On average, CityRealty has classified Trump buildings as neutral investments based on factors such as sales per year, the location of the building and sales prices of condos in the area.

Only Trump Parc was deemed a good investment. The building, located at 106 Central Park South nearby to Central Park, saw average unit sales of $1.3 million last year.

Trump Parc

Since 2007, the building’s average sale price has grown by 48 percent.

In all, despite prices in the millions, nine of 11 buildings studied saw their average sales decline in 2017 (see story).

A worry in the luxury real estate world is the cap on mortage interest deductions in the United States’ new tax law. There is to be a $10,000 cap on mortgage interest deductions in the upcoming tax law, however luxury real estate in New York might be avoiding its effects since high-end deals are mostly transacted in cash (see story).
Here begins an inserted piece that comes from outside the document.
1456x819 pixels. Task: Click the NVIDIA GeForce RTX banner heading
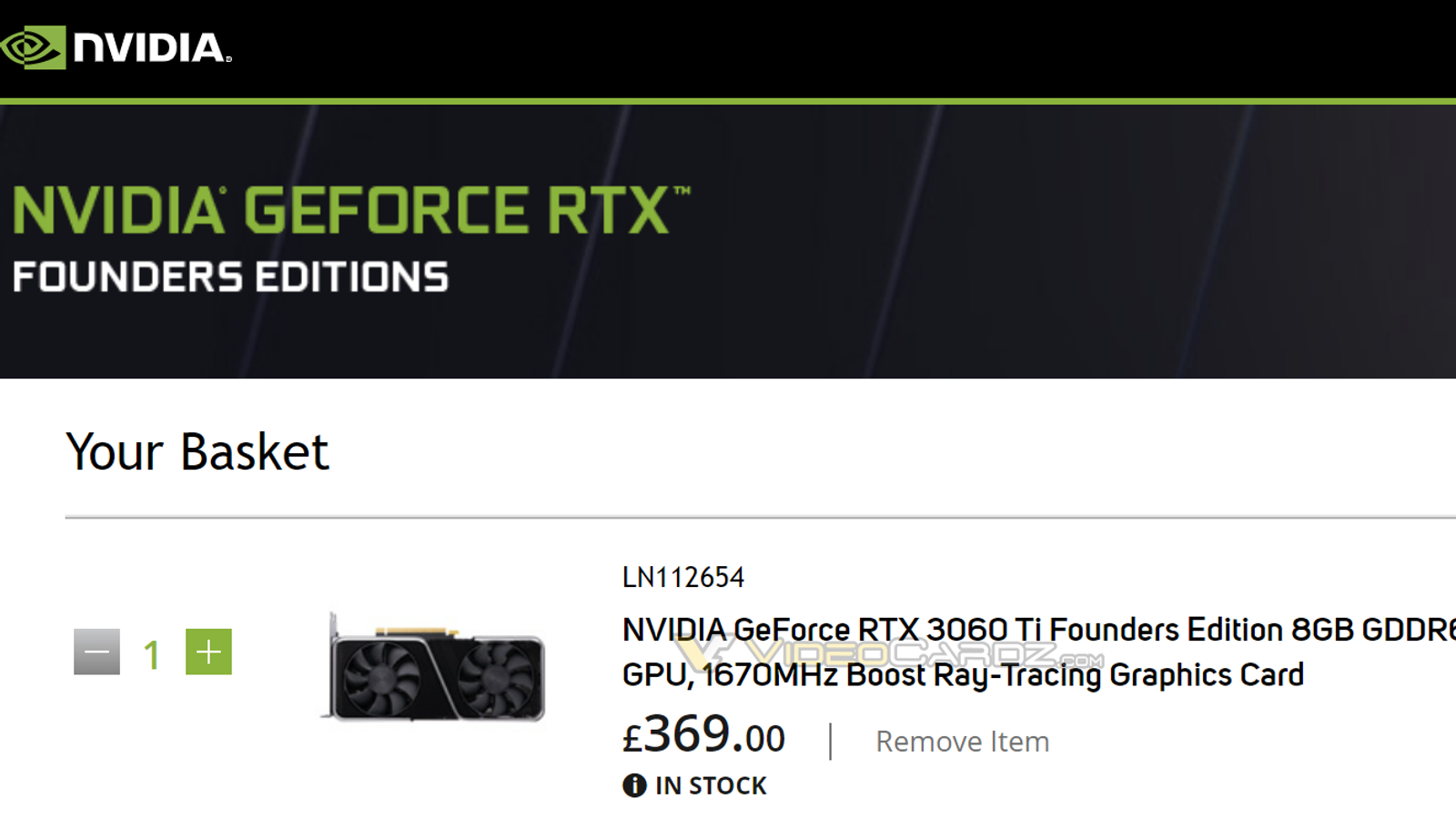342,210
"New York City will always be at the forefront with its rich history, premier shopping, culinary destinations and the only stateside fashion week hub," Ms. Consolo said. "NYC is the definition of a city of luxury."
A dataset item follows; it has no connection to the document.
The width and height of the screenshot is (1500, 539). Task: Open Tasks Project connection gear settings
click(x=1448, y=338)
Best-practice tips for brands in New York

  • Matthew Bauer, Madison Avenue Business Improvement District

    • "New York luxury consumers have more choices about where they shop than in any other marketplace in North America. To engage this consumer, luxury retailers must ensure that their New York store delivers a real connection to the brand’s DNA. A great example of this is the new Bottega Veneta Maison at 740 Madison Avenue, which was designed by the brand’s creative director, Tomas Maier."
    • "Clients shopping in New York luxury destinations such as Madison Avenue expect that the sales staff have not only a wealth of knowledge regarding the fabrication and design tenets of each item in the collection, but also provide clients with an honest appraisal of what looks best on that individual. New York luxury clients expect that their sales associates not only have a great eye for style, but a truthful heart."
    • "The stereotype of the busy New Yorker rings especially true in the luxury consumer, making convenience and flexibility an essential component in marketing and managing a brick-and-mortar retail location. It is essential to communicate that the flagship New York location has the collection in-stock, and will be available to serve their clients not only during regular store hours, but upon appointment at a time and place convenient to their hectic schedules."
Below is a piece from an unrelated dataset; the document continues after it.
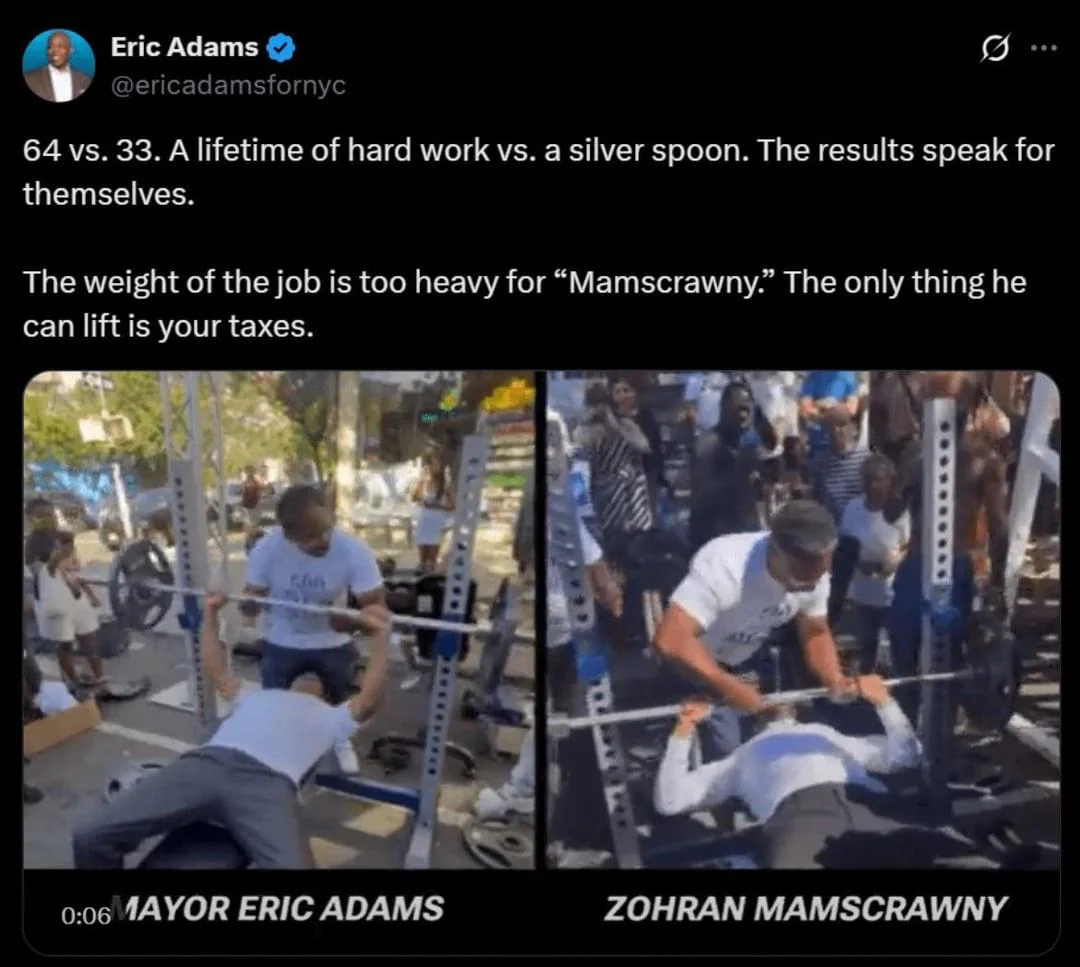The width and height of the screenshot is (1080, 967).
Task: Click the MAYOR ERIC ADAMS caption
Action: click(x=278, y=908)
  • Faith Hope Consolo, Douglas Elliman 

    • "Offer a unique in-store experience. It’s crucial to entice shoppers and engage them to linger longer with the goal to spend plus create an environment where they will share their experience via social media platforms by snapping a picture, sharing with their network, increasing the buzz around your brand."
    •  "Invest in technology – marry the traditional shopping experience with modern technology in order to improve the in-store experience and enable store associates to assist shoppers."
    • "Have a clear brand identity – shoppers build relationships with brands because of shared values. The core truth of your brand is what separates you from your competition, and you must be able to bring that identity to the shopping experience."